As a side note, NFSCLNT_IDMAX is set to 1024, but that seems to be a number that was grabbed out of thin air. The actual string length limitation seems to be ~945 or so (between 940 and 949, determined emprirically). I suspect that the total string length of a cache line maxes out at 1024). I'm not thrilled with using a command-line flag for this, but I don't see a great way to automatically switch between the two modes. I need to do some more testing and then I'll post it to nfs list as an RFC. Perhaps someone there will have a good way to switch between the two modes.

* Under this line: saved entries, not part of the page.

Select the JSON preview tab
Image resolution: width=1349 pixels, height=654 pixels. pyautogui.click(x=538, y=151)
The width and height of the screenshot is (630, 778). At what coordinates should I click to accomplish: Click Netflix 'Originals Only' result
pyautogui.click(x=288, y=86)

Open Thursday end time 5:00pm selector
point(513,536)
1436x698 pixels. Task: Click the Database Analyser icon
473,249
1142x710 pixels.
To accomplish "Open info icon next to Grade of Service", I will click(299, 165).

My testing hasn't shown any obvious problems. Sent patches to upstream list as an RFC to see if the general approach is valid. Awaiting feedback...
Created attachment 161874 [details] patch4 -- add new "mode" for mountd to change how ipaddrs are mapped Neil Brown commented that the patches looked good to him. My testing has been successful with them so far, so I've told him to go ahead and commit the first 3 patches as is. I've respun the 4th patch though to make it so that the "use_ipaddr" mode gets enabled automatically when the list of netgroups is more than 1/2 of NFSCLNT_IDMAX. This is the explanation I sent with the upstream patch: ----------[snip]----------- If the total length of all m_hostnames in the MCL_NETGROUP list is more than half NFSCLNT_IDMAX, then switch to the "use_ipaddr" mode. I considered doing what Neil suggested and just using all of the m_hostnames from all of the clientlists. Consider however a diskless client setup where someone has a ton of exports all exported to different IP addresses. We probably don't want to enable this there, but it would probably be enabled if we based this on all of the m_hostnames. I figure someone will want to enable this new mode for 2 reasons: 1) a client is likely to overflow NFSCLNT_IDMAX (which is a decent approximation of the max length of a line in the kernel cache) ...or... 2) we have a lot of netgroups in /etc/exports and resolving them all for a single mount is prohibitively expensive I think the only reasonable way to end up in situation #1 is if you are dealing with a lot of netgroups. A client isn't likely to match a bunch of different MCL_WILDCARD entries (though maybe it can), nor is it likely to match a bunch of different MCL_SUBNET entries. So it really only makes sense to pay attention to the MCL_NETGROUP list for this. Why NFSCLNT_IDMAX/2? No particular reason. I figured that would mean that we had a lot of netgroups, but still had enough space in the string to allow for non-netgroup matches. -------[snip]---------- Waiting for upstream comments at the moment. Ideally we'd like to make this not need a new command-line option at all. I think that would entail getting rid of the "old" behavior altogether, but Neilb seems to want to keep it since it does reduce the size of the kernel caches. So we may be stuck with a new command-line option unless he can be convinced.
New patchset posted upstream. Awaiting comments/commits...
Patchset is now upstream in nfs-utils git tree. There is still some ongoing discussion about whether we should also include a commandline option to turn the new behavior on and off, but I'm going to close this as UPSTREAM for now.